Возвращаясь к примеру с произведением искусства, можно более прямо и точно определить характер проявления личностной уникальности и неповторимости в красоте личного созидательного действия. Единственность и неповторимость художественного выражения — это не рассчитанная точность некоей запрограммированной уникальности, но универсальная эк–статическая энергия, в которой обнаруживает себя творческая личность. Это речь–проявление личного присутствия- отсутствия. Соответственно, и красота мира в целом — не отлаженная точность механизма, но личностный принцип: это красота проявления Личности, логос Личности, личность Логоса.

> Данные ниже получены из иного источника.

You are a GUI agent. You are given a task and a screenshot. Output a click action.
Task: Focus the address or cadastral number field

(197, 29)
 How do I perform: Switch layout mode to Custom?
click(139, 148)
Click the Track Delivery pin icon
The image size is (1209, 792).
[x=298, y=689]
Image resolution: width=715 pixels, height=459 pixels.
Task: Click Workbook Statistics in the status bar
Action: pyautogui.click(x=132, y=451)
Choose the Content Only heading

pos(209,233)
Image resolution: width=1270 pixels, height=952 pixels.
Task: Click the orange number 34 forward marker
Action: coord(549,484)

§ 28. ЭРОТИЧЕСКОЕ ИЗМЕРЕНИЕ КРАСОТЫ МИРА
Красота мира, в которой вещи предстают как творения и выражения божественного творческого Присутствия, — это не только "чувственная" красота, то есть субъективное впечатление, вызываемое индивидуальным чувственным удовольствием. Но чувственные впечатления составляют тот единственный род "знания", который превосходит предметные дефиниции, численно–количественные отношения, априорные понятия и описания[236]

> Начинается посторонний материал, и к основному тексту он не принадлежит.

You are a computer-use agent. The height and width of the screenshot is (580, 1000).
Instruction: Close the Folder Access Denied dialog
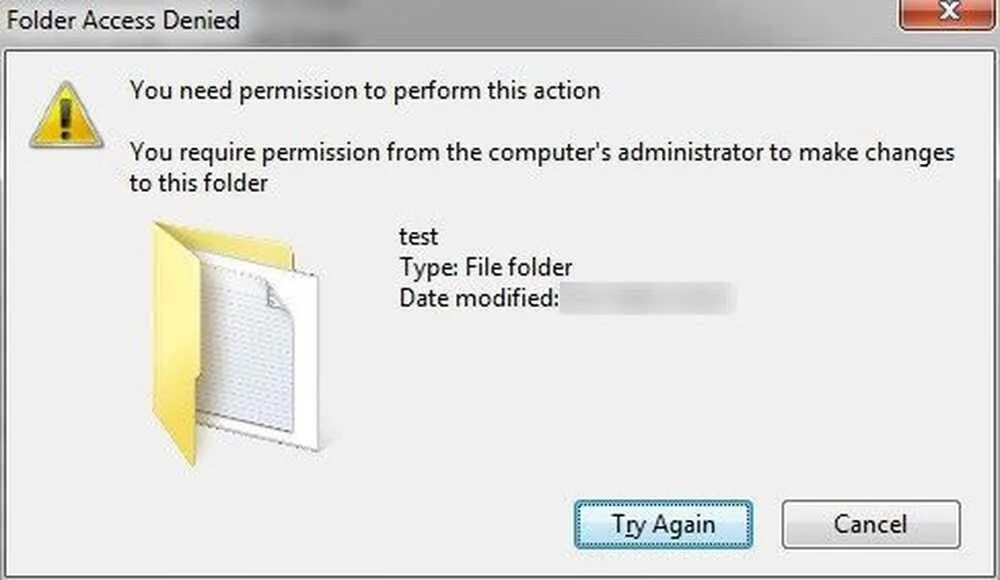949,13
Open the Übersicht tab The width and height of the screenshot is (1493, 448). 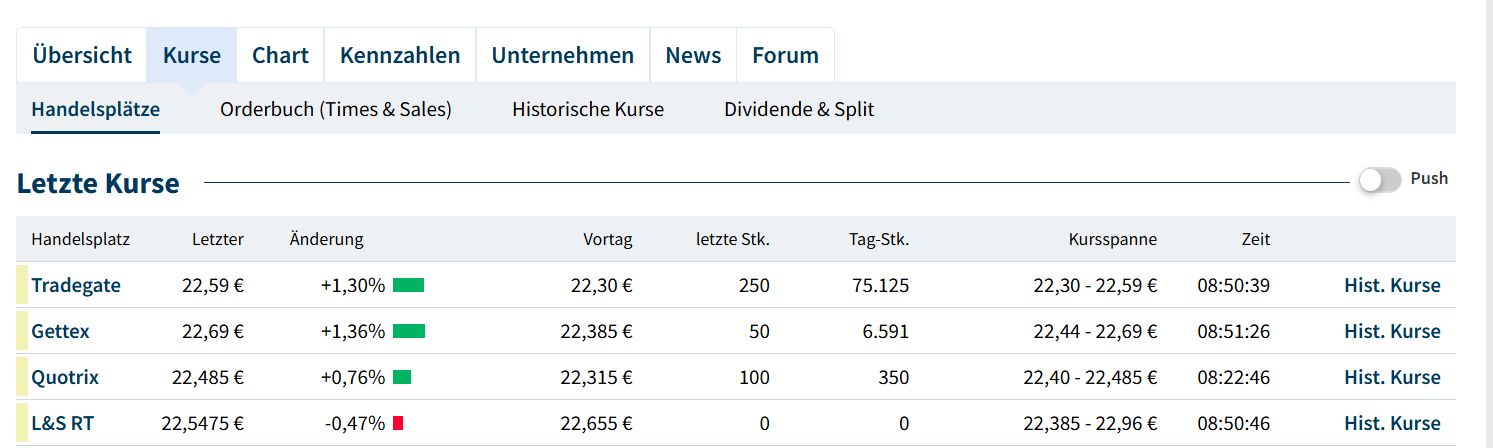click(82, 56)
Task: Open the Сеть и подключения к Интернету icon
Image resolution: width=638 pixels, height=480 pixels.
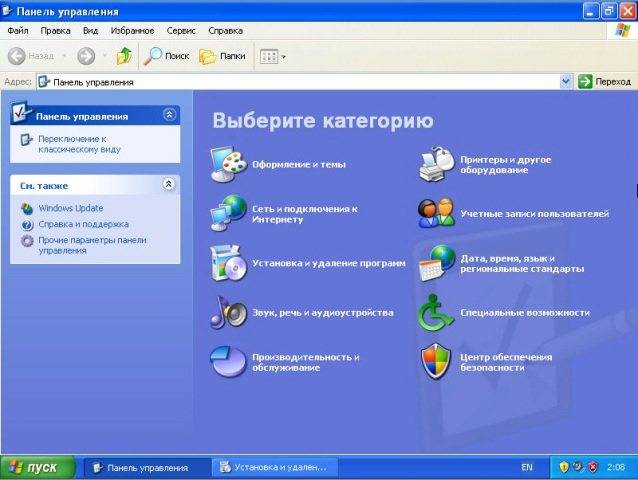Action: tap(228, 213)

. Не случайно внешняя красота становится началом Эроса — того универсального "знания", которое стремится к завершенности в полноте отношения, в телесном соединении и самоотдаче. Чувственная красота может стать источником "изумления", которое нельзя определить объективно. Такое "изумление" сродни откровению: оно представляет собой некое новое "знание" эротического опыта, которое превосходит любые понятийно–логические дефиниции и объективные оценки[237]. Эротическое "изумление" перед уникальностью физической красоты — это всегда призыв к общению и отношению, всегда влечение к соединению, к удовлетворению бытийной жажды общения. Такое влечение не обязательно связано с телесной красотой человека. Порой природная красота ландшафта или произведения искусства способна породить в восхищенной душе ту же потребность в полноте эроса, какую рождает присутствие любимого человека. Зрелище красоты мира может сопровождаться той же естественной жаждой полноты наслаждения в "абсолютности" отношения, какую вызывает и человеческая красота.Но именно в своем эротическом измерении красота выявляет всю трагическую недостаточность человека, его неспособность ответить на призыв красоты. Человек оказывается слишком слаб, чтобы соответствовать сущностной "конечной цели" красоты — достижению полноты общения и отношения с личным логосом мира. Таким образом, красота проявляется как трагический призыв к недосягаемой полноте жизни. Чем острее человек чувствует потребность в общении, тем мучительнее для него красота мира, тем трагичнее неутолимая жажда. Эгоцентричный по своей природе, человек не может преодолеть самого себя, чтобы ответить на зов красоты. Он не способен на самоотдачу, в которой только и достигается полнота отношения. Природная индивидуальность — индивидуальные чувства, представления, впечатления — составляет замкнутый жизненный круг. Зов красоты затихает в тупике самоудовлетворения. Индивидуальная природа извращает этот призыв, преподнося его как приглашение к самонаслаждению, ибо она в своей самодостаточности всегда стремится ограничить жизнь рамками собственного удовольствия. Неспособность к личному отношению и самоотдаче становится причиной того, что красота рождает мучительную и неутолимую жажду полноты. Красота соединяется с безысходностью, трагичностью. Достаточно вспомнить эротическую поэзию Бодлера, Кавафиса или Сен–Жона Перса, чтобы понять мучительность физической красоты, понять горечь, сопровождающую чувственный опыт красоты.
§ 29. АСКЕТИЧЕСКОЕ САМОПРЕОДОЛЕНИЕ КАК ПРЕДПОСЫЛКА ПОЗНАНИЯ ИСТИНЫ КОСМИЧЕСКОЙ КРАСОТЫ
Говоря о красоте мира, святые отцы соединяли мысль о ней с понятием нравственного подвига. Любая истина, подчиненная индивидуальному рассудку, чувству или психологическому опыту, есть только тень истины, только плод воображения или подобие действительности. Чтобы встретить подлинную красоту мира, а "не воображаемую красоту плоти"[238]
, человек должен отказаться от природного стремления к наслаждению, с которым сопряжено созерцание красоты; отказаться от превращения красоты в гедонистическую "фантазию" плоти. Это значит, что человек должен отречься от своего индивидуального естества, умертвить свои индивидуальные желания, которые порождает в нем при виде красоты мира природная самодостаточность и склонность к наслаждению.